In this work, we aim to compress the vision tokens of a Large Vision Language Model (LVLM) into a representation that is simultaneously suitable for (a) generative and (b) discriminative tasks, (c) is nearly lossless, and (d) is storage-efficient. We propose a novel compression approach, called Fwd2Bot, that uses the LVLM itself to compress the visual information in a task-agnostic manner. At the core of Fwd2bot there exists a "double-forward pass" training strategy, whereby, during the first forward pass, the LLM (of the LVLM) creates a bottleneck by condensing the visual information into a small number of summary tokens. Then, using the same LLM, the second forward pass processes the language instruction(s) alongside the summary tokens, used as a direct replacement for the image ones. The training signal is provided by two losses: an autoregressive one applied after the second pass that provides a direct optimization objective for compression, and a contrastive loss, applied after the first pass, that further boosts the representation strength, especially for discriminative tasks. The training is further enhanced by stage-specific adapters. We accompany the proposed method by an in-depth ablation study. Overall, Fwd2Bot results in highly-informative compressed representations suitable for both generative and discriminative tasks. For generative tasks, we offer a 2x higher compression rate without compromising the generative capabilities, setting a new state-of-the-art result. For discriminative tasks, we set a new state-of-the-art on image retrieval and compositionality.

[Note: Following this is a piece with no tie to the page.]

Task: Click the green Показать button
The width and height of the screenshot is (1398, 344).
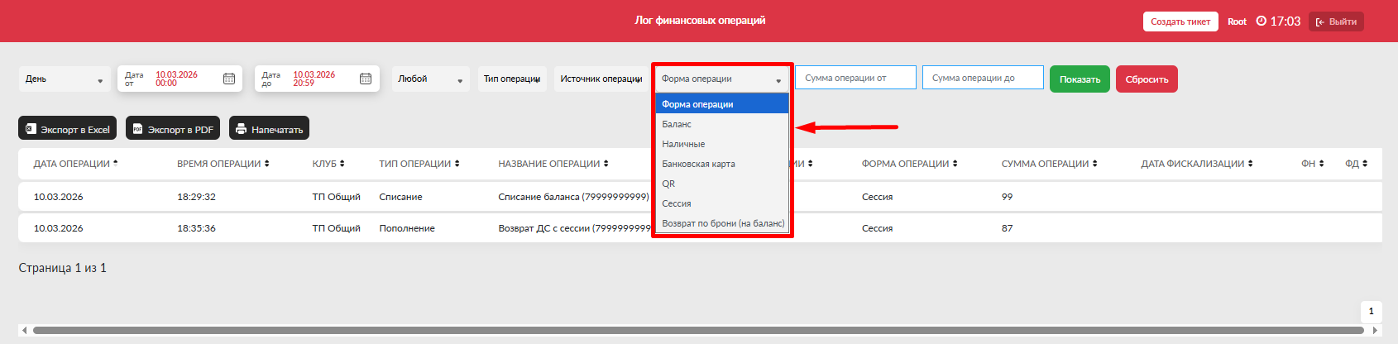Action: pos(1080,79)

翻译：在本研究中，我们旨在将大型视觉语言模型（LVLM）的视觉令牌压缩为一种同时适用于（a）生成式任务与（b）判别式任务、（c）近乎无损且（d）存储高效的表示形式。我们提出了一种名为Fwd2Bot的新型压缩方法，该方法利用LVLM自身以任务无关的方式压缩视觉信息。Fwd2Bot的核心在于一种“双重前向传递”训练策略：在第一次前向传递过程中，LVLM中的大型语言模型（LLM）通过将视觉信息压缩为少量摘要令牌来构建瓶颈；随后，在第二次前向传递中，同一LLM将语言指令与摘要令牌共同处理，这些摘要令牌直接替代原始图像令牌。训练信号由两种损失函数提供：在第二次传递后应用的自回归损失为压缩提供直接优化目标，而在第一次传递后应用的对比损失则进一步增强表示能力，尤其针对判别式任务。训练过程通过阶段特异性适配器得到进一步优化。我们通过深入的消融实验验证所提方法。总体而言，Fwd2Bot能生成高度信息化的压缩表示，同时适用于生成式与判别式任务。在生成式任务中，我们实现了2倍压缩率提升且不损害生成能力，创造了新的最优性能记录。在判别式任务中，我们在图像检索与组合性任务上取得了新的最优结果。